Умер Муратов в 1950 году в дождливой ирландской глуши, в имении своих друзей, полузабытый, проводя долгие дни, если не годы, в не веселом одиночестве.
А между тем — повторяю — его «Образы Италии» в свое время представляли значительное явление в той области искусствоведческой художественной прозы, которая была так чужда русской литературе и в которой во Франции прославился Тэн, в Англии — Уолтер Патер. Этого забывать не следует.
«Тэффинька»
Происходило это во времена незапамятные, в самом начале Первой мировой войны. Как-то, отправляясь за рождественскими покупками, отец прихватил меня с собой. В те далекие дни на углу Невского и Мойки существовал известный большинству петербуржцев «Английский магазин», в котором можно было приобрести буквально все, «чем для прихоти обильной торгует Лондон щепетильной» и, конечно, все наипревосходнейшего качества. Естественно, что в эти предпраздничные дни покупателей там была уйма и около кассы установился небольшой хвост.
«Посмотри, шепнул мне отец, вон та дама перед нами — это Тэффи». По сей день не могу забыть восторга, вызванного этими словами.
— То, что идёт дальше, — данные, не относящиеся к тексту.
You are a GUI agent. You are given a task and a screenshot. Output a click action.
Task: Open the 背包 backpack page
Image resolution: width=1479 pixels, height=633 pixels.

Я, как шальной, стал вертеться вокруг да около «незнакомки», стараясь попристальнее разглядеть ее и только мой возраст был порукой того, что мое поведение не вызовет какого-ни будь инцидента.
Подумать только… передо мной находилась настоящая, живая, знаменитая писательница — вероятно, первая, которую мне случилось воочию лицезреть. Да, при том, не просто какая- то там писательница, а такая, о которой я недавно услыхал, будто сам царь — один из ее рьяных поклонников. А, кстати сказать, несколько позже оценил ее по заслугам и сам Ленин и по его «совету» в 1920 году нежданно-негаданно на страницах «Правды» появился ряд ее фельетонов, перепечатанных из парижской эмигрантской газеты (без уплаты гонораров!).
Могло ли мне тогда мерещиться, что через каких-нибудь десять лет после этой «призрачной» встречи я буду частенько видеть Тэффи на берегах Сены и заведу с ней приятельские отношения.
Мне хотелось бы тут же отметить, что по моим долголетним наблюдениям Тэффи, как человек, а не только как литератор, была какая-то «особенная», под общую стать не подходила. Дело было не только в ее врожденной талантливости и остроумии, но в ее отношении к едва заметным мелочам окружающей жизни, в том, как быт — частенько скудный и невеселый — преломлялся в ее сознании, вызывая в ней порой непредвиденные реакции.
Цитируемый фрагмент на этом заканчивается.